» Metin Bloğu
+ + + + + + +

Kelebek Magazin

Son 36 yılda Göller Bölgesi’ndeki altı gölün alanı yüzde 51 azaldı

Göller Bölgesi’ndeki altı gölün alanı, son 36 yılda yüzde 51 azaldı. Burdur yüzde 40.1, Acıgöl yüzde 80.6, Karataş yüzde 64.8, Yarışlı yüzde 49.7, Salda yüzde 5 küçüldü, Akgöl ise tamamen kurudu.

Erzincan Binali Yıldırım Üniversitesi Fen Edebiyat Fakültesi’nden Dr. Mehmet Akif Taş ile Prof. Dr. Erdal Akpınar, ‘Burdur Havzası’ndaki Göllerde Yaşanan Seviye Değişikliklerinin Coğrafi Bilgi Sistemleri (CBS) ve Uzaktan Algılama (UA) ile Tespiti’ başlıklı dikkat çeken bir makale hazırladı.

+ + + + + + +

Hedef işaretleme verileri
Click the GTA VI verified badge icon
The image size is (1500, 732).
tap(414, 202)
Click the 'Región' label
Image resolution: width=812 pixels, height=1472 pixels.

+ + + + + + +

» Verilen Görevler
- A) Göller haberine göre şu sorular nasıl yanıtlanır?
(i) Burdur Gölü'nün alanı yüzde kaç küçüldü?
(ii) Hangi göl tamamen kurudu?
(iii) Makaleyi hazırlayanlar hangi üniversitenin hangi fakültesinden?
- B) Aşağıdaki ifadeler göller haberiyle uyuşuyor mu?
(i) Salda Gölü'nün alanı yüzde 5 küçüldü.
(ii) Altı gölün toplam alanı son 36 yılda yüzde 40 azaldı.
(iii) Makaleyi tek bir araştırmacı hazırladı.
- C) Göller haberinde "Son 36 yılda Göller" ile "ise tamamen kurudu." arasındaki bölümü, iki uç da dahil olmak üzere aynen kopyalar mısın?
Bu satırlar başka bir kaynaktan alınmıştır.

» Görev Sonuçları
- A)
(i) Yüzde 40.1
(ii) Akgöl
(iii) Erzincan Binali Yıldırım Üniversitesi Fen Edebiyat Fakültesi

- B)
(i) Evet: "Salda yüzde 5 küçüldü"
(ii) Hayır: "son 36 yılda yüzde 51 azaldı"
(iii) Hayır: "Dr. Mehmet Akif Taş ile Prof. Dr. Erdal Akpınar"

- C)
Son 36 yılda Göller Bölgesi’ndeki altı gölün alanı yüzde 51 azaldı

Göller Bölgesi’ndeki altı gölün alanı, son 36 yılda yüzde 51 azaldı. Burdur yüzde 40.1, Acıgöl yüzde 80.6, Karataş yüzde 64.8, Yarışlı yüzde 49.7, Salda yüzde 5 küçüldü, Akgöl ise tamamen kurudu.